Have lenders refused mortgages on doubling ground rent properties?
Reports from estate agents and anguished home owners report that the Nationwide building society is refusing mortgages on properties with onerous ground rents.
Similarly, the Council of Mortgage Lenders has raised its concerns with the BBC. Ground rents that may impact on the future affordability of the loans should be reported to lenders.
It stated earlier this month: “Known future ground rent increases would need to be taken into account by lenders in their affordability assessments.”
LKP specifically raised the issue with Nationwide of doubling ground rents – doubling every 10 years with Taylor Wimpey between 2007-2011.
Other developers such as Galliard Homes and Bovis also have doubling ground rents set at every 25 years.
Nationwide replied: “Ground rents, including modern ground rents, at a reasonable level, consistent with local conditions, are acceptable to the society.
“There is no objection to a lease that contains a periodic increase of the ground rent provided the amount of the increase is fixed or readily established and is reasonable.

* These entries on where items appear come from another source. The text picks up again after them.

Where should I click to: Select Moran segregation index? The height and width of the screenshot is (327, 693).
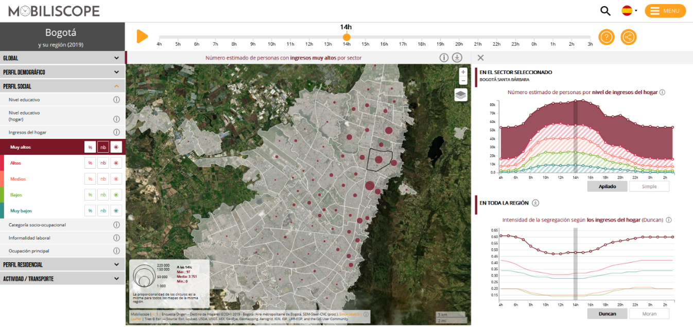point(649,314)
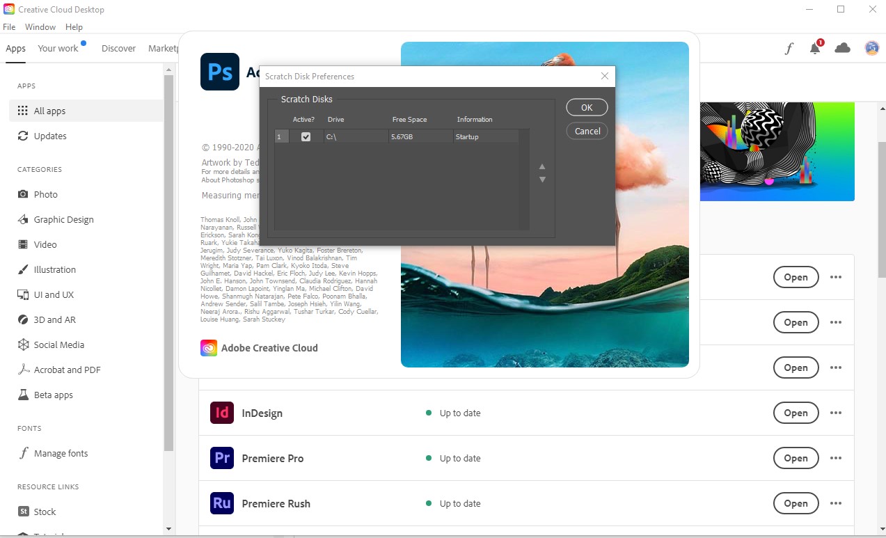Open more options for Premiere Rush
Image resolution: width=886 pixels, height=538 pixels.
pyautogui.click(x=835, y=503)
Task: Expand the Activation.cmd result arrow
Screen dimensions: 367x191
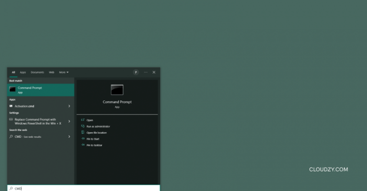Action: [x=69, y=106]
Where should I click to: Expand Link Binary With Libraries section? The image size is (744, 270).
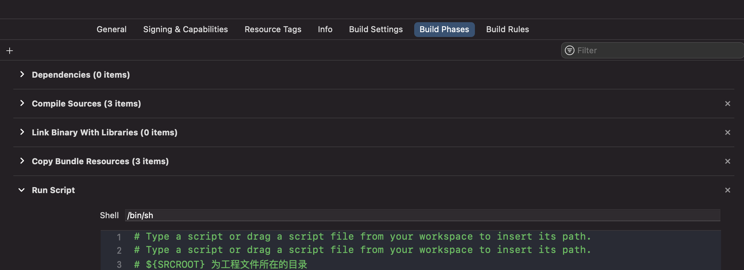(22, 132)
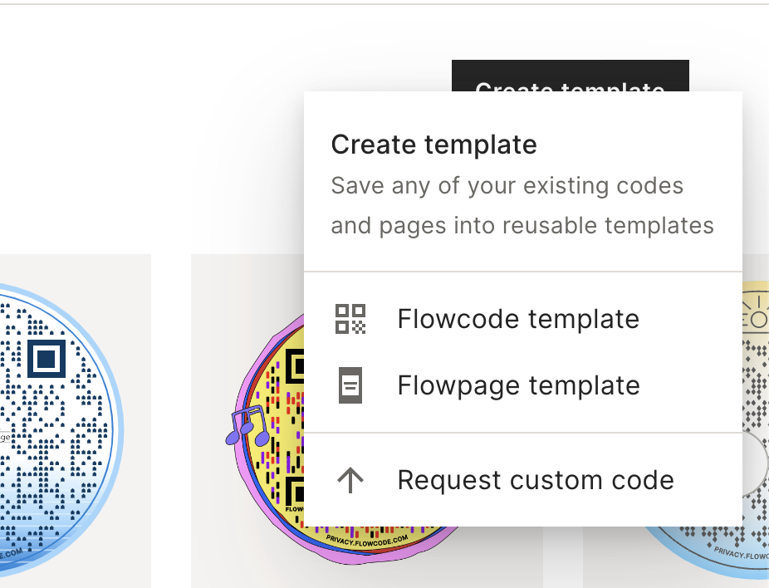Click the QR code icon beside Flowcode template
The image size is (769, 588).
pos(350,319)
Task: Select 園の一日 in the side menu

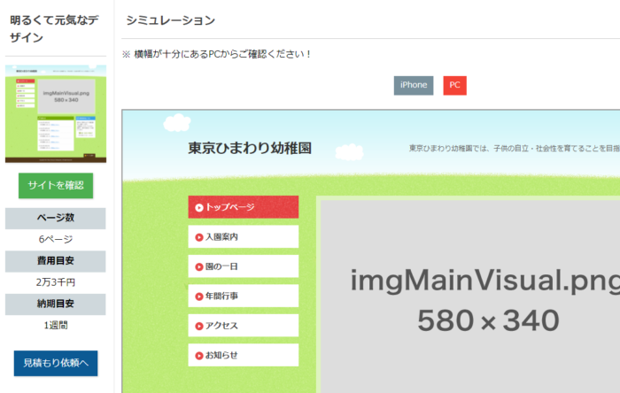Action: click(x=244, y=266)
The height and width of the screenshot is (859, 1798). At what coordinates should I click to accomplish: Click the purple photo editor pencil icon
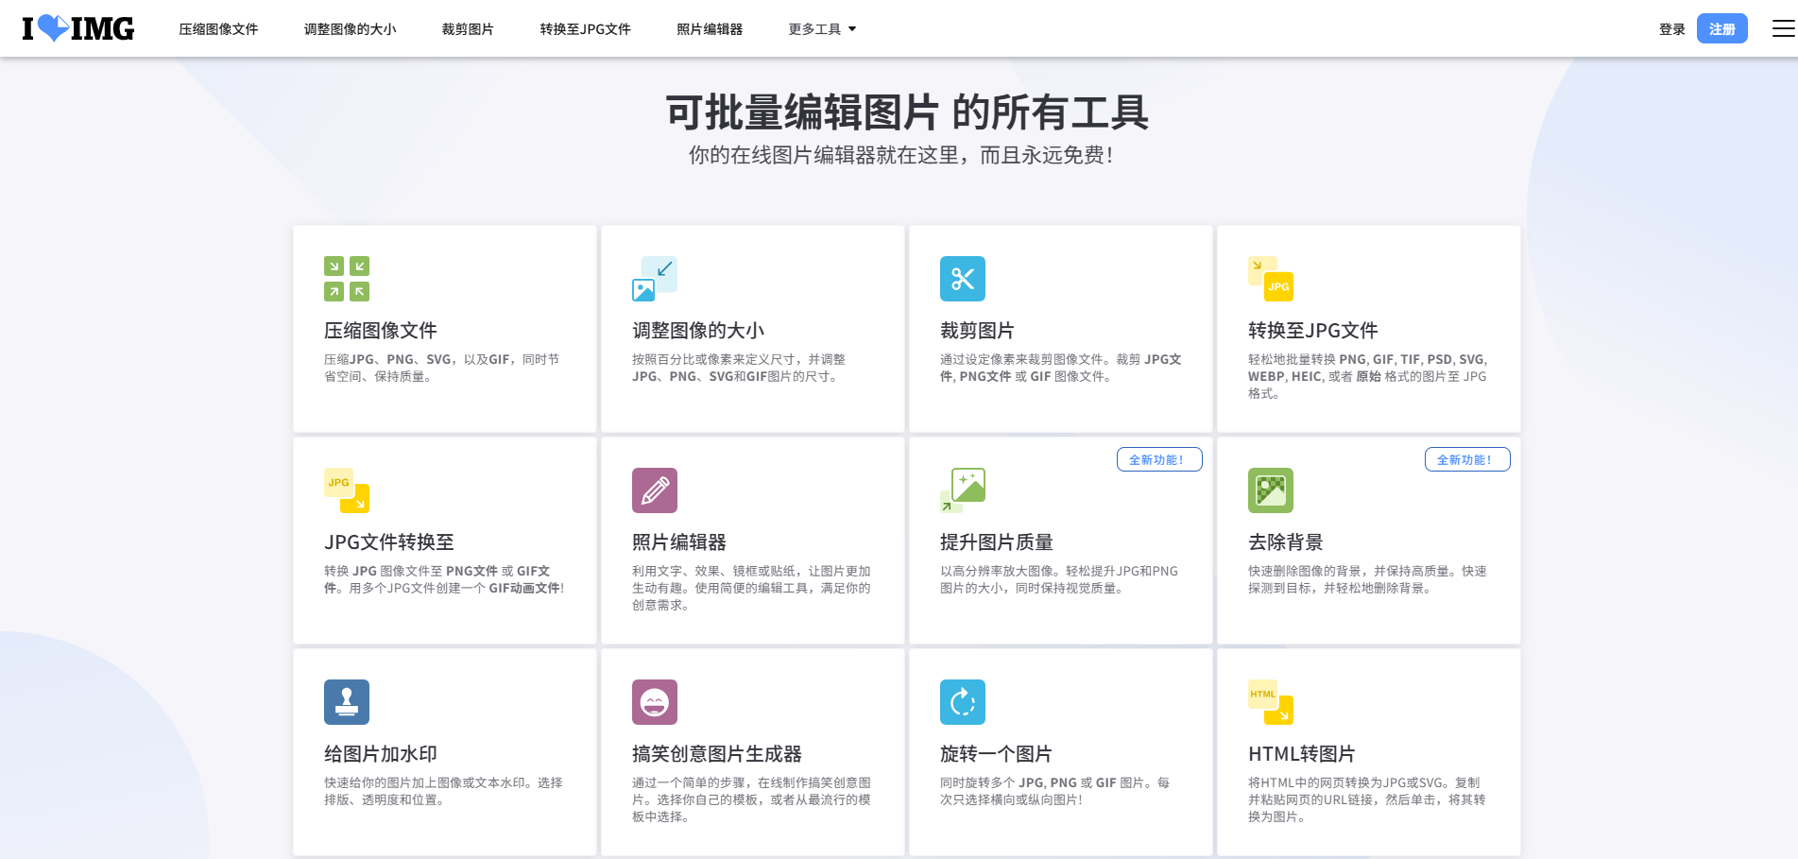(654, 490)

“If, however, it is considered that there is any escalation in the ground rent, or unreasonable service charges, with particular reference to new build being marketed for the first time now or in the future, that will materially affect the value of the property, it must be reported as unsuitable security.”
The Council of Mortgage Lenders provided a statement to the BBC Radio 4 You and Yours consumer programme earlier this month.
It reads in full: “Recent rule changes in the mortgage market over the past couple of years have made it a requirement for lenders to take account of all known future changes to a borrower’s income and expenditure that could affect the affordability of their mortgage.
“Known future ground rent increases would therefore need to be taken into account by lenders in their affordability assessments.
“It is worth noting, too, that a lender’s risk might also be increased if ground rent values are disputed in the future and the borrower does not pay while in dispute, as in such situations the lease could potentially be forfeited and the lender’s security put at risk.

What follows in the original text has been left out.